Пластик теперь разлетелся на куски, порезав мне лоб, щеки, глаза. Чьи-то легкие – мои? – издали истошный крик. Пистолет снова выстрелил, и, когда пуля пробила мне лопаточную кость, я лбом прижалась к лицу Юджина. Раздался новый выстрел. Тело, лежавшее подо мной, дернулось, вскрикнув от боли, судорожно хватая ртом воздух, но я сохраняла прежнее положение, вцепившись в горло человека в форме охранника катка, которая на спине вся пропиталась кровью из ран от пистолетных пуль. Одна пуля угодила ему в лопатку, а вторая вскрыла легкое с характерным хлопком, с каким вскрывают банку колы. Он смотрел на меня непонимающим взглядом, стараясь дышать, но чувствуя, что его легкие заполняет теперь не воздух, а кровь.
Мертвец у меня на руках. Его язык вывалился из окровавленного рта, глаза закатились. Он умер, так ничего и не успев понять. Я приподнялась. Осколки разбитого визора посыпались внутрь костюма.
Я подняла взгляд. Элис смотрела на меня, держа пистолет двумя руками и целясь мне в грудь.
– Леонт![9]
– хрипло воскликнула она, продолжая пристально вглядываться в меня, но пока в ее глазах не читалось никаких мыслей. – Леонт! Твой костюм поврежден, Леонт!Я вспомнила, что ноги у меня теперь свободны, и попыталась подняться, ощущая шрам на каждой мышце.

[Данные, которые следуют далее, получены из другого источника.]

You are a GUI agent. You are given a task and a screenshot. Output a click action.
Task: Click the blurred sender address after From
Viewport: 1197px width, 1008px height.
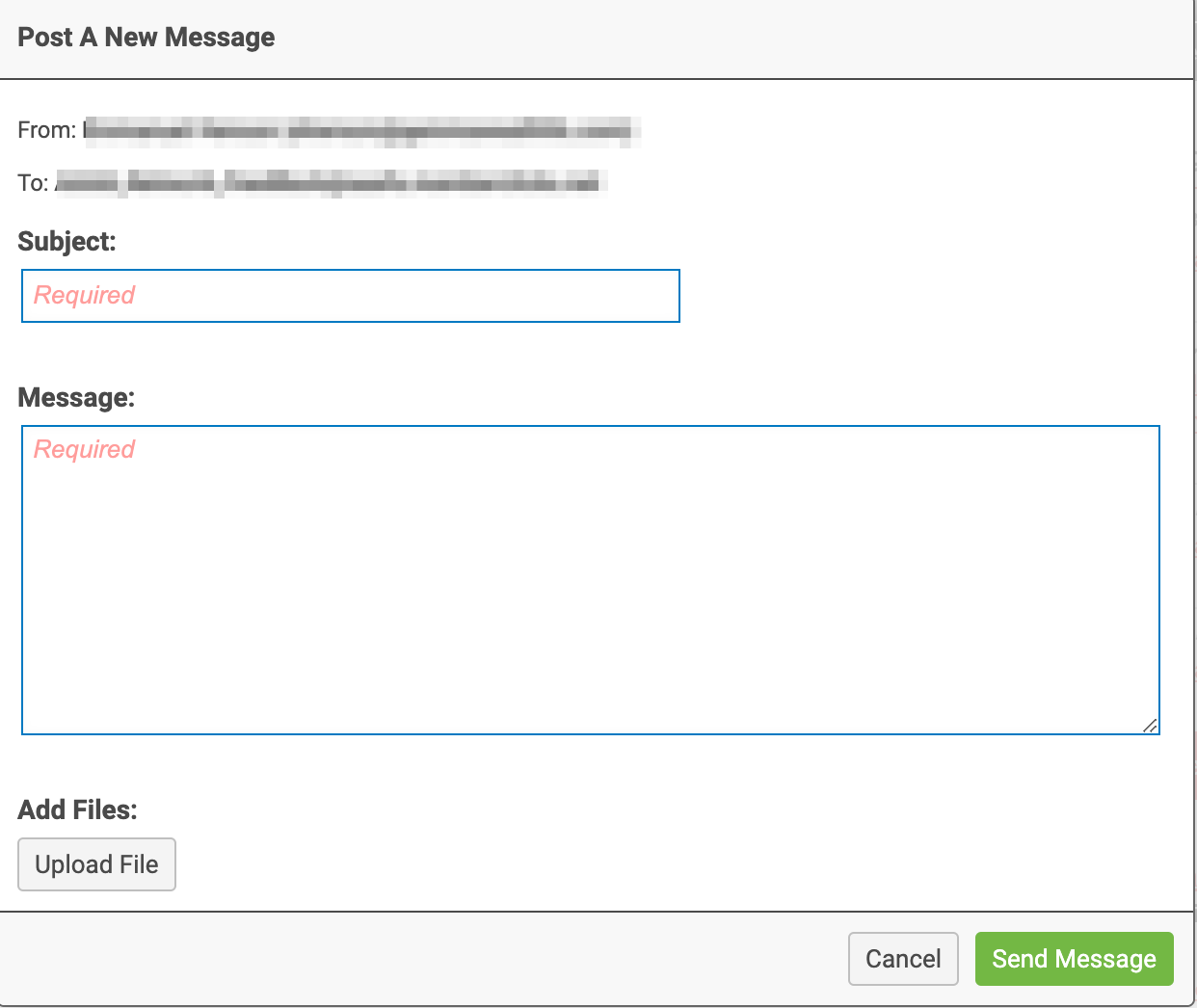click(x=362, y=130)
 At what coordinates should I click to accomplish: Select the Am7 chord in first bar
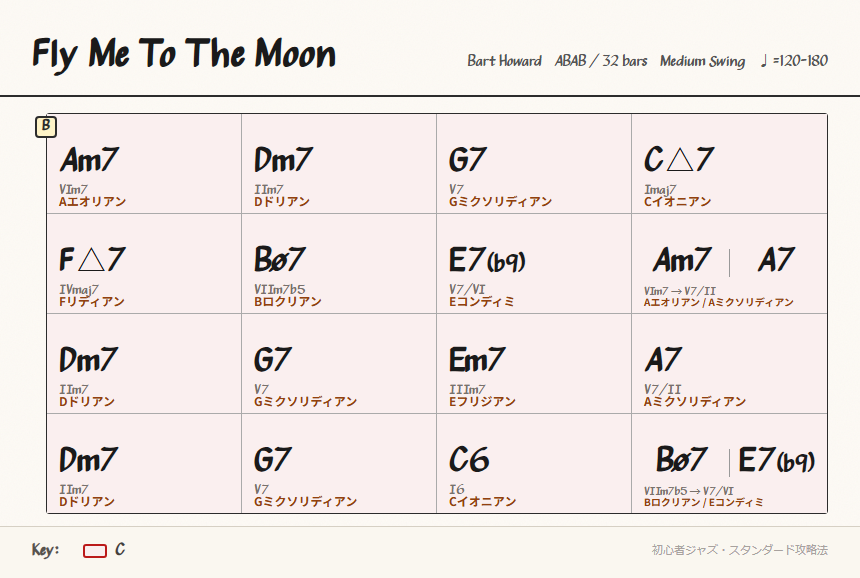pos(89,160)
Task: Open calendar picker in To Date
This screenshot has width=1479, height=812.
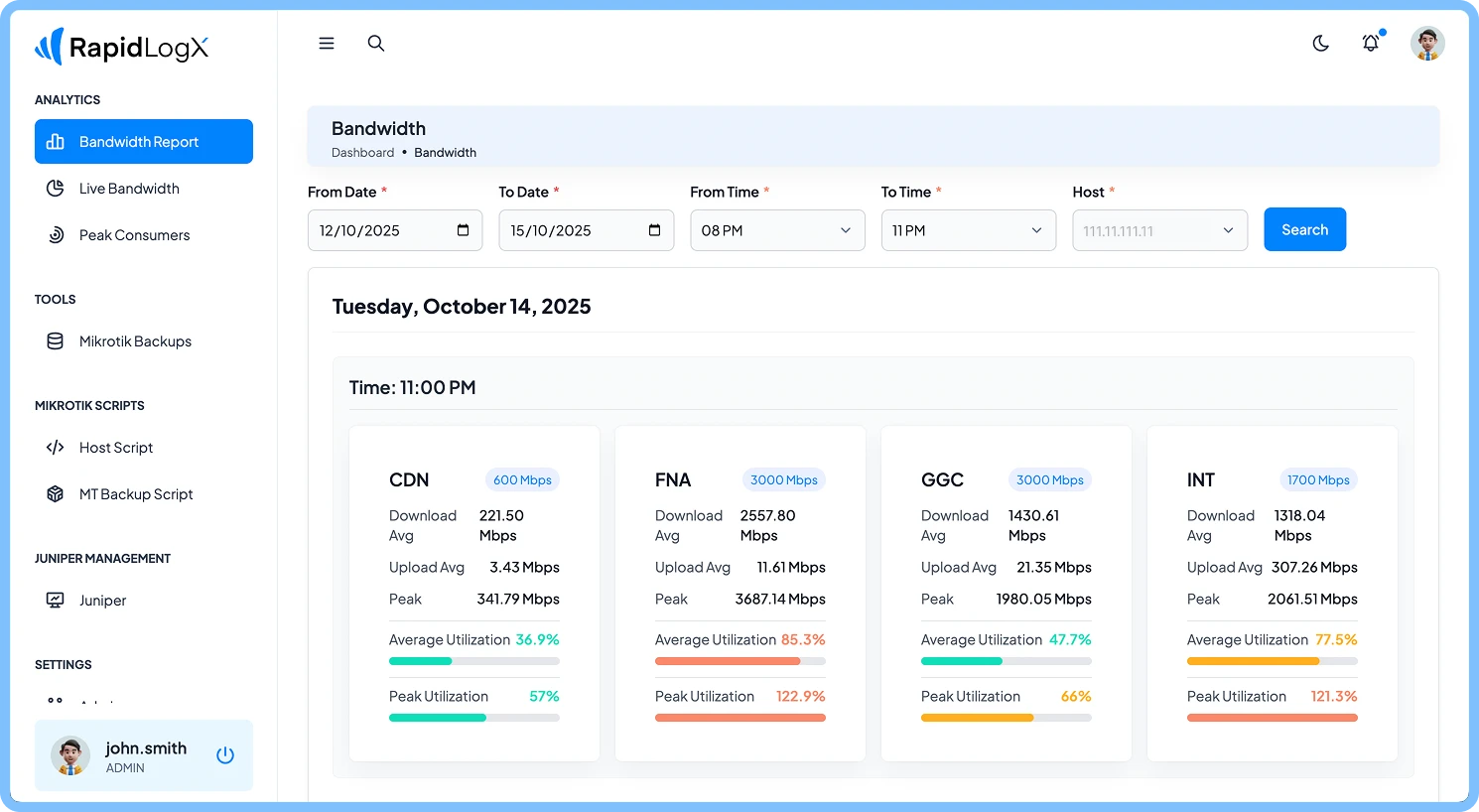Action: [x=654, y=230]
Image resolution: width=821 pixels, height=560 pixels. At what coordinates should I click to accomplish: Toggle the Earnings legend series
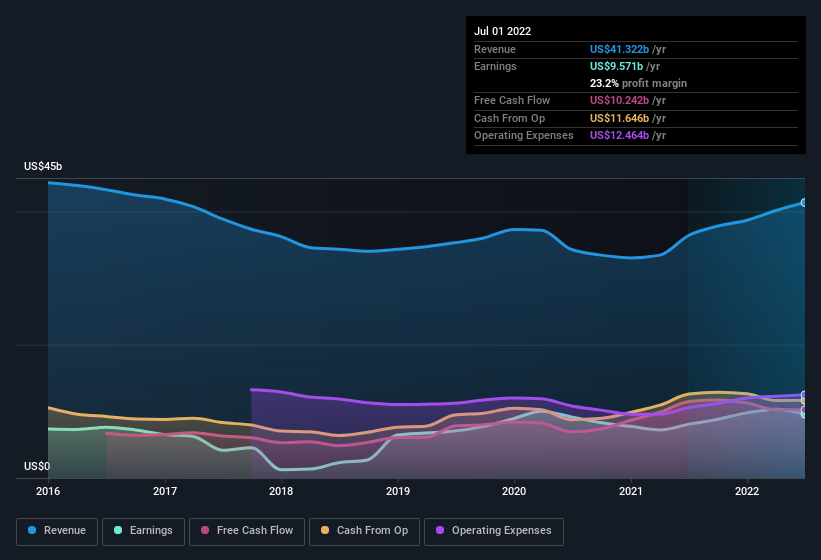tap(143, 531)
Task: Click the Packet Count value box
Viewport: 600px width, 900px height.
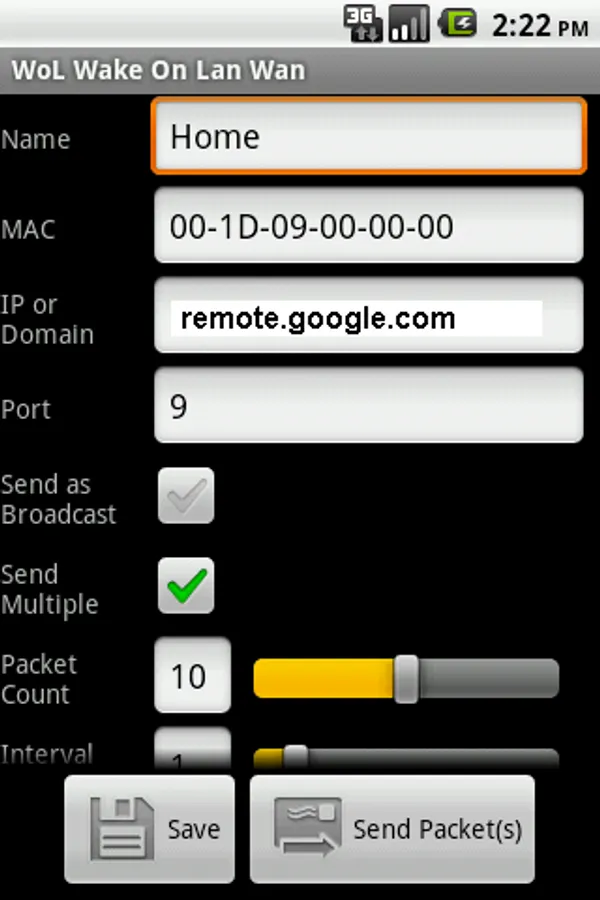Action: [192, 676]
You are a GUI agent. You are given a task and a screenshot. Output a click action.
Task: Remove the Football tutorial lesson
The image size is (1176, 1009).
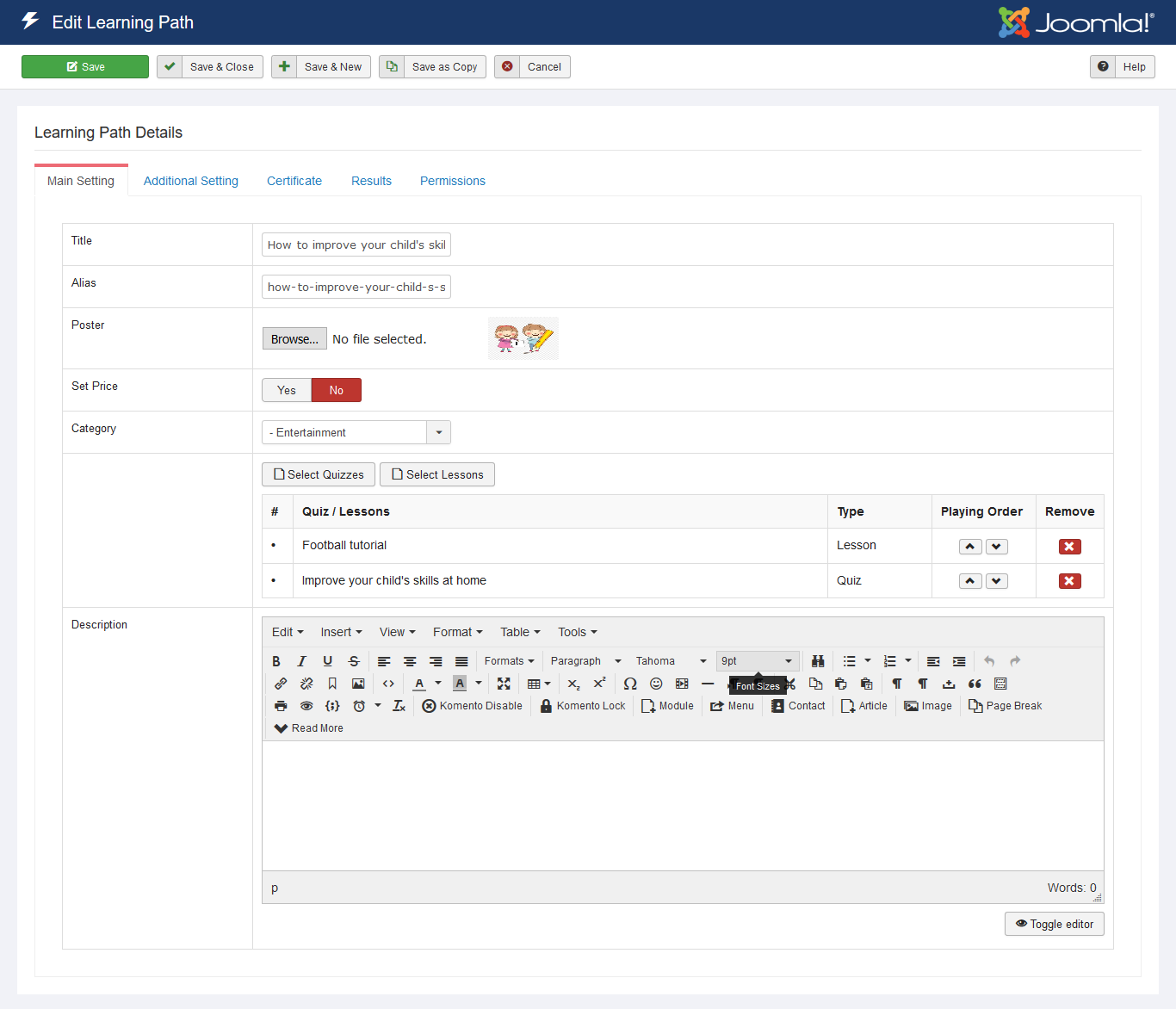[1069, 547]
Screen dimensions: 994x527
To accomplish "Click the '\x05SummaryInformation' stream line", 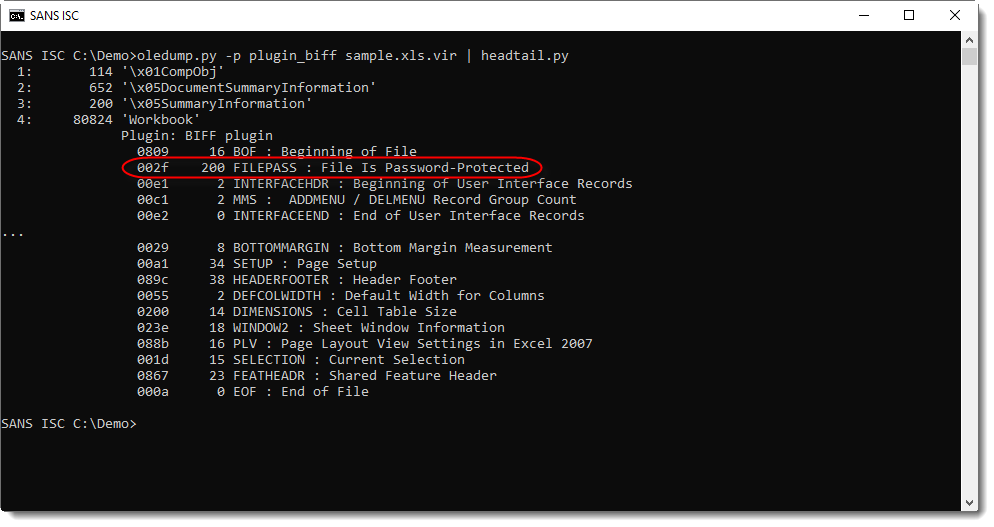I will [164, 104].
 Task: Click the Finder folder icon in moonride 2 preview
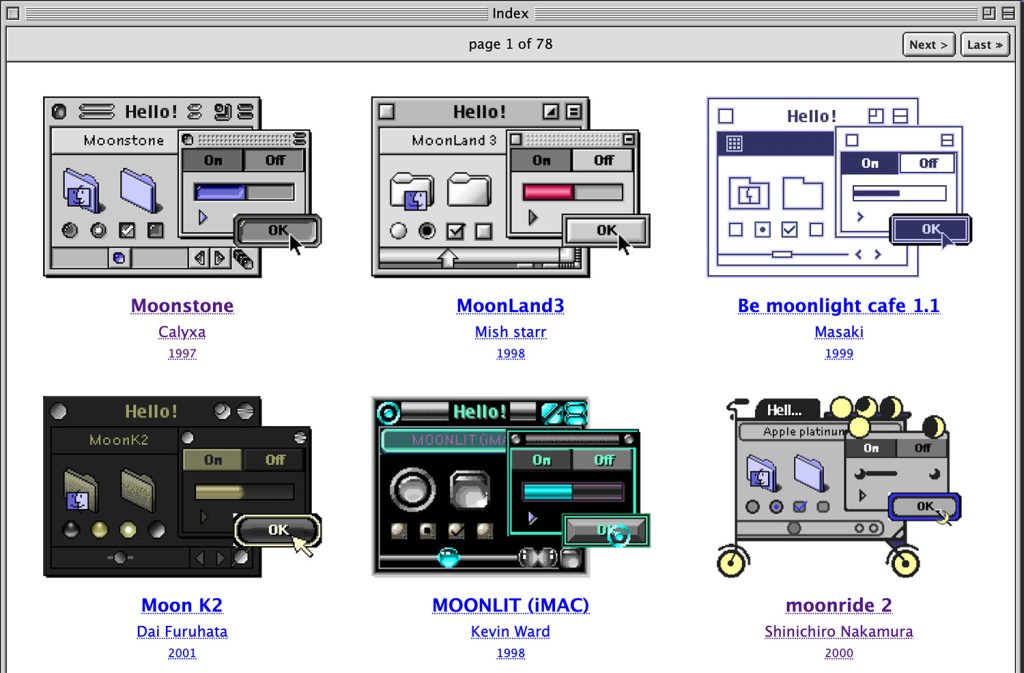(x=762, y=473)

Сдавленность в груди, боль в ребрах, привкус крови во рту, звон в правом ухе. «Интересно, – мелькнула мысль, – а помнил ли Юджин, как чувствуют себя нормальные люди, пока вот это состояние постоянной физической муки не стало для него привычным?»
– Леонт!
Я вспомнила телефон Койла:
Я сделала шаг по направлению к ней, и когда ее палец снова начал давить на курок, чтобы выстрелить, покачнулась, беспомощно упала на четвереньки, и моя ладонь поскользнулась в луже крови, вытекшей из совершенно незнакомого мне человека. Человека, погибшего вместо меня и лежавшего рядом с остекленевшими глазами.